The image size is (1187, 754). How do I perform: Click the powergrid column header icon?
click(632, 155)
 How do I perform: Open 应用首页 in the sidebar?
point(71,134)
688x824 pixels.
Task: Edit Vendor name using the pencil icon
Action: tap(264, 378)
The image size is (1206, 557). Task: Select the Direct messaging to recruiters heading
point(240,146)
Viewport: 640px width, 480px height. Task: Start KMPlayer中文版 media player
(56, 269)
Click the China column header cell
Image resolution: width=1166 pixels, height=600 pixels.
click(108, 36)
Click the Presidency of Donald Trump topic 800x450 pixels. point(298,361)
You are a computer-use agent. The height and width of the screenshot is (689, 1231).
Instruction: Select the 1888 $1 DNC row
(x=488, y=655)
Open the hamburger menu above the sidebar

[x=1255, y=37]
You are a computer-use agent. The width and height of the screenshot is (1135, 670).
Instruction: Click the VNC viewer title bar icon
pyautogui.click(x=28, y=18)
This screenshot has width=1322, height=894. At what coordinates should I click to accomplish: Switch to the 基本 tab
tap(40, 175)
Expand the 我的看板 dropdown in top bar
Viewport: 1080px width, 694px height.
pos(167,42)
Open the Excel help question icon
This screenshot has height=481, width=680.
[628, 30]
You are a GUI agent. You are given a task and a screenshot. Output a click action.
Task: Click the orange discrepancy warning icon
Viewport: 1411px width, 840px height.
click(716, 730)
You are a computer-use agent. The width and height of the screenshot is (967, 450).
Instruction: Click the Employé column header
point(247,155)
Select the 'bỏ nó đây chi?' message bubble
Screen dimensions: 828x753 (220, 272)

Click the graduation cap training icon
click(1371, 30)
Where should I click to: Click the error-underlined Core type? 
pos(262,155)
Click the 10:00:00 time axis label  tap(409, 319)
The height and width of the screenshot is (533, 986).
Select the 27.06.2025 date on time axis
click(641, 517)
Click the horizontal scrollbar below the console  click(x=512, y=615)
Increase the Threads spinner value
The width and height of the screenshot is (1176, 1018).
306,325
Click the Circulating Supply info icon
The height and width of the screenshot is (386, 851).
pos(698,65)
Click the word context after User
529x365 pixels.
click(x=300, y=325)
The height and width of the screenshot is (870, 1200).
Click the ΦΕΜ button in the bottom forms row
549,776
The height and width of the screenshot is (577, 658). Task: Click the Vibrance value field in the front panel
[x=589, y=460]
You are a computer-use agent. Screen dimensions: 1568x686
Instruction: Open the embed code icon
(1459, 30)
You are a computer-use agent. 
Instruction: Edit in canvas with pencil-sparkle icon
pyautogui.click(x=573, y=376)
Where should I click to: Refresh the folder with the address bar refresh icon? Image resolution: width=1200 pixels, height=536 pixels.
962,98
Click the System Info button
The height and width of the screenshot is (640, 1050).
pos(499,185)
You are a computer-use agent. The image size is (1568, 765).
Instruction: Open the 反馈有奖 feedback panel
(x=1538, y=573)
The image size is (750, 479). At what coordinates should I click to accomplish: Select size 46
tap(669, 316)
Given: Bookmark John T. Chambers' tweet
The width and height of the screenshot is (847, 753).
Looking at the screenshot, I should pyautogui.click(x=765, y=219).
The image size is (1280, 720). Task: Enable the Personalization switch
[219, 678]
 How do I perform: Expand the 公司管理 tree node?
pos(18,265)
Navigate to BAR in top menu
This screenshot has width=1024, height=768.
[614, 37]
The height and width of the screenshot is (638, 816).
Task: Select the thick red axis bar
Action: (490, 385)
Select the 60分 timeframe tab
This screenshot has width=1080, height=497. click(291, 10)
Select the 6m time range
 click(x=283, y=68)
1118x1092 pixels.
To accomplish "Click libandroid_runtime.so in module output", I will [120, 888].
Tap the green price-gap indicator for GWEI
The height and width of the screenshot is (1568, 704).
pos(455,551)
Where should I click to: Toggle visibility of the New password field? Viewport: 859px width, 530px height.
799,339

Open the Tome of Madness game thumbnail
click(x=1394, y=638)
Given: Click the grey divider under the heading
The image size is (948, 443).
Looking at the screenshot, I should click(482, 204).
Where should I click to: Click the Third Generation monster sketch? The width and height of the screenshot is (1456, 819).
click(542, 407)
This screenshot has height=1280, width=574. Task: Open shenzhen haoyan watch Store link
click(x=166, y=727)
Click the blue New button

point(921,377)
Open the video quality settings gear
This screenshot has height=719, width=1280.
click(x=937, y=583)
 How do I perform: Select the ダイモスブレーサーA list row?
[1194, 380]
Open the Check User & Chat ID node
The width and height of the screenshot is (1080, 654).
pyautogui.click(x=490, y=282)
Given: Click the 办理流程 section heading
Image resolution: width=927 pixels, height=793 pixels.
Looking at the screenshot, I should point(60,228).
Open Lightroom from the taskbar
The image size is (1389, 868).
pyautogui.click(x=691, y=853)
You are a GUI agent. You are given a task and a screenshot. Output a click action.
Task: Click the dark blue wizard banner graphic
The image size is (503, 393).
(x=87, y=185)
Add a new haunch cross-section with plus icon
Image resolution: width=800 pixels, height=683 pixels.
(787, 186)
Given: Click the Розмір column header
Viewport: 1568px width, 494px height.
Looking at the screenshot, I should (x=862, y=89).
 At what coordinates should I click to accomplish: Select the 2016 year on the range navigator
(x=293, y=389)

| Problem requirements |
Rewrite all of the lines above, changing every "Instruction" to "Goal" and leaving everything else unchanged.

| Response to the task |
The image size is (1187, 754). How do I perform: Click the powergrid column header icon?
click(632, 155)
 How do I perform: Open 应用首页 in the sidebar?
point(71,134)
688x824 pixels.
Task: Edit Vendor name using the pencil icon
Action: tap(264, 378)
The image size is (1206, 557). Task: Select the Direct messaging to recruiters heading
point(240,146)
Viewport: 640px width, 480px height. Task: Start KMPlayer中文版 media player
(56, 269)
Click the China column header cell
Image resolution: width=1166 pixels, height=600 pixels.
click(108, 36)
Click the Presidency of Donald Trump topic 800x450 pixels. point(298,361)
You are a computer-use agent. The height and width of the screenshot is (689, 1231).
Goal: Select the 1888 $1 DNC row
(x=488, y=655)
Open the hamburger menu above the sidebar

[x=1255, y=37]
You are a computer-use agent. The width and height of the screenshot is (1135, 670).
Goal: Click the VNC viewer title bar icon
pyautogui.click(x=28, y=18)
This screenshot has width=1322, height=894. At what coordinates should I click to accomplish: Switch to the 基本 tab
tap(40, 175)
Expand the 我的看板 dropdown in top bar
Viewport: 1080px width, 694px height.
pos(167,42)
Open the Excel help question icon
This screenshot has height=481, width=680.
[628, 30]
You are a GUI agent. You are given a task and a screenshot. Output a click action.
Task: Click the orange discrepancy warning icon
Viewport: 1411px width, 840px height.
click(716, 730)
You are a computer-use agent. The width and height of the screenshot is (967, 450).
Goal: Click the Employé column header
point(247,155)
Select the 'bỏ nó đây chi?' message bubble
Screen dimensions: 828x753 (220, 272)

Click the graduation cap training icon
click(1371, 30)
Where should I click to: Click the error-underlined Core type? 
pos(262,155)
Click the 10:00:00 time axis label  tap(409, 319)
The height and width of the screenshot is (533, 986).
Select the 27.06.2025 date on time axis
click(641, 517)
Click the horizontal scrollbar below the console  click(x=512, y=615)
Increase the Threads spinner value
The width and height of the screenshot is (1176, 1018).
306,325
Click the Circulating Supply info icon
The height and width of the screenshot is (386, 851).
pos(698,65)
Click the word context after User
529x365 pixels.
click(x=300, y=325)
The height and width of the screenshot is (870, 1200).
Click the ΦΕΜ button in the bottom forms row
549,776
The height and width of the screenshot is (577, 658). Task: Click the Vibrance value field in the front panel
[x=589, y=460]
You are a computer-use agent. Screen dimensions: 1568x686
Goal: Open the embed code icon
(1459, 30)
You are a computer-use agent. 
Goal: Edit in canvas with pencil-sparkle icon
pyautogui.click(x=573, y=376)
Where should I click to: Refresh the folder with the address bar refresh icon? Image resolution: width=1200 pixels, height=536 pixels.
962,98
Click the System Info button
The height and width of the screenshot is (640, 1050).
pos(499,185)
You are a computer-use agent. The image size is (1568, 765).
Goal: Open the 反馈有奖 feedback panel
(x=1538, y=573)
The image size is (750, 479). At what coordinates should I click to accomplish: Select size 46
tap(669, 316)
Given: Bookmark John T. Chambers' tweet
The width and height of the screenshot is (847, 753).
Looking at the screenshot, I should pyautogui.click(x=765, y=219).
The image size is (1280, 720). Task: Enable the Personalization switch
[219, 678]
 How do I perform: Expand the 公司管理 tree node?
pos(18,265)
Navigate to BAR in top menu
This screenshot has width=1024, height=768.
[614, 37]
The height and width of the screenshot is (638, 816).
Task: Select the thick red axis bar
Action: (490, 385)
Select the 60分 timeframe tab
This screenshot has width=1080, height=497. click(291, 10)
Select the 6m time range
 click(x=283, y=68)
1118x1092 pixels.
To accomplish "Click libandroid_runtime.so in module output", I will [120, 888].
Tap the green price-gap indicator for GWEI
The height and width of the screenshot is (1568, 704).
pos(455,551)
Where should I click to: Toggle visibility of the New password field? Viewport: 859px width, 530px height.
799,339

Open the Tome of Madness game thumbnail
click(x=1394, y=638)
Given: Click the grey divider under the heading
The image size is (948, 443).
Looking at the screenshot, I should click(482, 204).
Where should I click to: Click the Third Generation monster sketch? The width and height of the screenshot is (1456, 819).
click(542, 407)
This screenshot has height=1280, width=574. Task: Open shenzhen haoyan watch Store link
click(x=166, y=727)
Click the blue New button

point(921,377)
Open the video quality settings gear
This screenshot has height=719, width=1280.
click(x=937, y=583)
 How do I perform: Select the ダイモスブレーサーA list row?
[1194, 380]
Open the Check User & Chat ID node
The width and height of the screenshot is (1080, 654).
pyautogui.click(x=490, y=282)
Given: Click the 办理流程 section heading
Image resolution: width=927 pixels, height=793 pixels.
Looking at the screenshot, I should point(60,228).
Open Lightroom from the taskbar
The image size is (1389, 868).
pyautogui.click(x=691, y=853)
You are a GUI agent. You are given a task and a screenshot. Output a click action.
Task: Click the dark blue wizard banner graphic
The image size is (503, 393).
(x=87, y=185)
Add a new haunch cross-section with plus icon
Image resolution: width=800 pixels, height=683 pixels.
(787, 186)
Given: Click the Розмір column header
Viewport: 1568px width, 494px height.
Looking at the screenshot, I should (x=862, y=89).
 At what coordinates should I click to accomplish: Select the 2016 year on the range navigator
(x=293, y=389)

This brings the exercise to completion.